“Although credit cards dominated the U.S. market for decades, it’s clear that a seismic shift has started taking place, and they will likely become obsolete in a generation or two.” That is a direct quote from Hiroki Takeuchi, co-founder and CEO of GoCardless, in a recent article published by Tearsheet. We are hearing similar musings from others in the industry. While there is no argument about the increasing availability and popularity of alternative payments options such as Buy Now, Pay Later (BNPL), and that for many consumers, debit is the payment method of choice, the downfall of credit cards is grossly exaggerated.
Credit Card Growth Languished During Early Pandemic
Certainly, credit card growth – in terms of accounts, spend and balances – struggled, particularly during the early pandemic environment. According to the Fed’s monthly report on consumer credit (the G.19) in September, total revolving debt had declined by 12.4% at the end of July 2021 since its December 2019 peak. Benefiting from issuer accommodations, government stimulus programs, a ban on evictions and suspension of student loan obligations, among other factors, consumers have been paying down their credit card debt since the pandemic first took hold.
Due to shutdowns and general fears about being in public spaces, in-person shopping activity came to a near standstill. While recovering to a large degree in many sectors, some areas of consumer spend continue to lag their pre-pandemic levels, particularly travel and entertainment, where credit cards are a significant form of payment. In addition, while resuming recently, issuers severely curtailed their new account acquisition programs, and large national issuers in particular lowered credit lines on new and existing accounts.

- **ASSIGNMENT**: Summarize the piece on credit cards in two sentences. The material that follows is not needed for the task.

- **DATA PROVIDED**:

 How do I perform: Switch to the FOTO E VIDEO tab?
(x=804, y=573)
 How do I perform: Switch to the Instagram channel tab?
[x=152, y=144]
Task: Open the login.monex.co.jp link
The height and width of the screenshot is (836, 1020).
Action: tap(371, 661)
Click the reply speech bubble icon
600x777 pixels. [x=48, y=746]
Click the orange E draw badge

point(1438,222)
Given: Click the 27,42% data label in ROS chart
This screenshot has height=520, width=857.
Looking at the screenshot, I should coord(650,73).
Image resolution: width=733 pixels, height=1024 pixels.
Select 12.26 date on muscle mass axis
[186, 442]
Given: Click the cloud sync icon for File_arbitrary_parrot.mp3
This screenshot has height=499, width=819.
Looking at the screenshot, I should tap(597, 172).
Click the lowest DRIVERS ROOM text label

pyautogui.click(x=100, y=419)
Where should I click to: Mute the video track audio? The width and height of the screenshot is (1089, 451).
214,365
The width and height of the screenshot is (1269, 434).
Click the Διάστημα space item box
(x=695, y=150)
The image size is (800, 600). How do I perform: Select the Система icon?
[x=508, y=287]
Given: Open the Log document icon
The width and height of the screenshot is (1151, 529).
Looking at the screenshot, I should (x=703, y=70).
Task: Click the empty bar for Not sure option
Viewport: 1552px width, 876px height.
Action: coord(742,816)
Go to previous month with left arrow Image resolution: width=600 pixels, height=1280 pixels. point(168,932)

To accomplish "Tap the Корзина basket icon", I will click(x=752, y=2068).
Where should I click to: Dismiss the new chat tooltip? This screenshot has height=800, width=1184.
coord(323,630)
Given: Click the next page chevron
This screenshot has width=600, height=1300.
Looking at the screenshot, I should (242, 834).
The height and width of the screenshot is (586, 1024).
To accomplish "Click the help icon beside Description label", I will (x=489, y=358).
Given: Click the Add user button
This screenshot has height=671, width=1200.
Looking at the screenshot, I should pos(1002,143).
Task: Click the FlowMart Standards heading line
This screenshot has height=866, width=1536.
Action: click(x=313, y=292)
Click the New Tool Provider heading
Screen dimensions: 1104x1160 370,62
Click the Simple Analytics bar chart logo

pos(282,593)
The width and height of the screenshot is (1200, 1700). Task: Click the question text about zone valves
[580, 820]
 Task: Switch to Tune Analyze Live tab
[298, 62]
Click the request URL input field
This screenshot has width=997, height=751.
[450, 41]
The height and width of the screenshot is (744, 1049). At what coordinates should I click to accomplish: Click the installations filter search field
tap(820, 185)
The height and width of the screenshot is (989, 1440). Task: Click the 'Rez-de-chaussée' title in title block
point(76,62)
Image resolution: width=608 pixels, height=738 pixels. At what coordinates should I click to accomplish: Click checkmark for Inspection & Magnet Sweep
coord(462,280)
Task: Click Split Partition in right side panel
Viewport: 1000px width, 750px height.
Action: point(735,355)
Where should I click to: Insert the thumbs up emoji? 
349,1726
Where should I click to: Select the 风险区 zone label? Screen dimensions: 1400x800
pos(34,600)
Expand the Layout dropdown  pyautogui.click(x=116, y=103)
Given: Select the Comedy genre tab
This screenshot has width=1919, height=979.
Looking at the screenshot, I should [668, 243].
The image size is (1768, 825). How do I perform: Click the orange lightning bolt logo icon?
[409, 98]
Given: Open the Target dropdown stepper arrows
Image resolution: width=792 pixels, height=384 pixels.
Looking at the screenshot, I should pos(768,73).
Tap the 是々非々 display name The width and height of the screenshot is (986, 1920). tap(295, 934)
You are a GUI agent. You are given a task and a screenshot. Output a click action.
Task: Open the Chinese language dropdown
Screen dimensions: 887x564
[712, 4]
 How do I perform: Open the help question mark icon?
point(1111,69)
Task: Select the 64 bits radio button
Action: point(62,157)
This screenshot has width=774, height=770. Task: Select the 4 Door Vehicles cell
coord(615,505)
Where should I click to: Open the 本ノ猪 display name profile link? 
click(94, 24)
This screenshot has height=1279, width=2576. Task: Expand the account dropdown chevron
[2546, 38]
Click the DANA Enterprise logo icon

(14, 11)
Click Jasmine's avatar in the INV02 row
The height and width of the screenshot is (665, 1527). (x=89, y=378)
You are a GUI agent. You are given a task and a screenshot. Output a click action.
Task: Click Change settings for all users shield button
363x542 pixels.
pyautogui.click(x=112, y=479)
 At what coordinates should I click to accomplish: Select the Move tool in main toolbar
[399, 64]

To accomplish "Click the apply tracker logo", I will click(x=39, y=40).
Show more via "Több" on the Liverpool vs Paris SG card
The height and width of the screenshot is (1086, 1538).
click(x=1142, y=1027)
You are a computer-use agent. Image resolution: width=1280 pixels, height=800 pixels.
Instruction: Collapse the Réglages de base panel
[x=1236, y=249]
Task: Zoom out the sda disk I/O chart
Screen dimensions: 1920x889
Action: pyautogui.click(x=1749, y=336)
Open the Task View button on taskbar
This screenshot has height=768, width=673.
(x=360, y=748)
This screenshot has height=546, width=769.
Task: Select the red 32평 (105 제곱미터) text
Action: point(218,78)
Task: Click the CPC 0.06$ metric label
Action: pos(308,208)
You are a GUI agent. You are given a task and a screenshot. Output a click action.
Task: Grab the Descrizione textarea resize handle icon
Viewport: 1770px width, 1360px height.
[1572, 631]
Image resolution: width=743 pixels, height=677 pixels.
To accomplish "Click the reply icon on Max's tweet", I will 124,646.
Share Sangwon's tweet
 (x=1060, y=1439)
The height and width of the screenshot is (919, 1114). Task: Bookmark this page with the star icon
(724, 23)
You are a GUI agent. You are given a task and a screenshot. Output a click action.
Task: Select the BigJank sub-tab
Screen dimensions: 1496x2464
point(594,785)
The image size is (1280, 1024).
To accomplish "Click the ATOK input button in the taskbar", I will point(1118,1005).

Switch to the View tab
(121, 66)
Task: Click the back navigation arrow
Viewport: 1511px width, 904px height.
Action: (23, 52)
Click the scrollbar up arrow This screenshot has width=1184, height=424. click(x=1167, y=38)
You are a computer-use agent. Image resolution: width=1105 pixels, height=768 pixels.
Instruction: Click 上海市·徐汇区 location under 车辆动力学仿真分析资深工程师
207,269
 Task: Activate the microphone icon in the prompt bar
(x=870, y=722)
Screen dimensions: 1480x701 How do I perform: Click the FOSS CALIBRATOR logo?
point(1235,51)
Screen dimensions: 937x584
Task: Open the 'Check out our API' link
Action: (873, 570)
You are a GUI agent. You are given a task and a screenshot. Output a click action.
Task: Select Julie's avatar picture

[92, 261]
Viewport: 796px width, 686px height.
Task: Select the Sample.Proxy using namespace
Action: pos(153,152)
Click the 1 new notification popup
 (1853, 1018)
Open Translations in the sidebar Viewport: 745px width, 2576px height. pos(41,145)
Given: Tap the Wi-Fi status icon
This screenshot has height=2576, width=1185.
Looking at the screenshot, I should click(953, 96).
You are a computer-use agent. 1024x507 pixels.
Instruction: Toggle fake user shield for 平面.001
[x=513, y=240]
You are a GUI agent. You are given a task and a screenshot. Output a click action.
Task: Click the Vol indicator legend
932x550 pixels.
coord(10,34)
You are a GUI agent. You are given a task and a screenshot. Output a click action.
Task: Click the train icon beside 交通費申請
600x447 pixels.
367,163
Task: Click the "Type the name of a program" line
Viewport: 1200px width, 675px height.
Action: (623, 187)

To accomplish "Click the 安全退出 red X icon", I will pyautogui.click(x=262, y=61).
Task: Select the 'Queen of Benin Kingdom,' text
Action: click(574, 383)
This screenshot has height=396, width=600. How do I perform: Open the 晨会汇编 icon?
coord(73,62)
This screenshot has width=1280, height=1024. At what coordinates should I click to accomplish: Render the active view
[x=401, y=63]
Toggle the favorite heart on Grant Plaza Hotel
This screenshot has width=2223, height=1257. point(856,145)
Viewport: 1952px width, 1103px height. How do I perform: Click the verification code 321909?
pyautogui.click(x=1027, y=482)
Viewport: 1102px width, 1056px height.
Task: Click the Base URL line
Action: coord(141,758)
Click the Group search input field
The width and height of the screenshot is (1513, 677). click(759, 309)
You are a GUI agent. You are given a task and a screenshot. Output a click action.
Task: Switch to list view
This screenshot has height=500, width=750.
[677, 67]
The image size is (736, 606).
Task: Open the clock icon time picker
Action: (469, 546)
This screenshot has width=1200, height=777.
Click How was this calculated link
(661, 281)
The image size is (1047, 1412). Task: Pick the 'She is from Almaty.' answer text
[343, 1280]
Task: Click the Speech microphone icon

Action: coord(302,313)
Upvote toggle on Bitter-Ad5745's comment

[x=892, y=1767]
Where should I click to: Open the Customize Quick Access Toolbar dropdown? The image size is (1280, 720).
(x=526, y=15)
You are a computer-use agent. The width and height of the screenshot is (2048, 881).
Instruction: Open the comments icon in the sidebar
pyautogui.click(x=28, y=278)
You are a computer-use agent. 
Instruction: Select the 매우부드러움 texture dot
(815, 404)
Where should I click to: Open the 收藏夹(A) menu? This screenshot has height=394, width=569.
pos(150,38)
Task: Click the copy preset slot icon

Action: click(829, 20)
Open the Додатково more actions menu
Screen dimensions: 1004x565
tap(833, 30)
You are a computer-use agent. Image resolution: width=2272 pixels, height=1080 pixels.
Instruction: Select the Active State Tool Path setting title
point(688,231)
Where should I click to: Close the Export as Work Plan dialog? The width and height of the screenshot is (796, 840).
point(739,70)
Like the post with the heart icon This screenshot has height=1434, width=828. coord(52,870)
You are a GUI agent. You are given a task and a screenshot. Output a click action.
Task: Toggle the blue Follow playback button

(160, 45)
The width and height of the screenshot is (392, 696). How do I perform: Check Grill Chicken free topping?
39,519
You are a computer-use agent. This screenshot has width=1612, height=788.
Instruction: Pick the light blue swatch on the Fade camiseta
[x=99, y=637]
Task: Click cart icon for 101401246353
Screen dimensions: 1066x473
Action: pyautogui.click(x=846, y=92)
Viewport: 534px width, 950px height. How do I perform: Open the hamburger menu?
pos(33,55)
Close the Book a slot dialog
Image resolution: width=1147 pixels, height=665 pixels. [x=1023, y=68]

- **OUTPUT BELOW**: The piece argues that claims of credit cards becoming obsolete are grossly exaggerated, even as options like Buy Now, Pay Later and debit grow more available and popular. It notes that credit card accounts, spending and balances struggled early in the pandemic, as consumers paid down their debt, in-person shopping came to a near standstill, and issuers cut back on new accounts and lowered credit lines.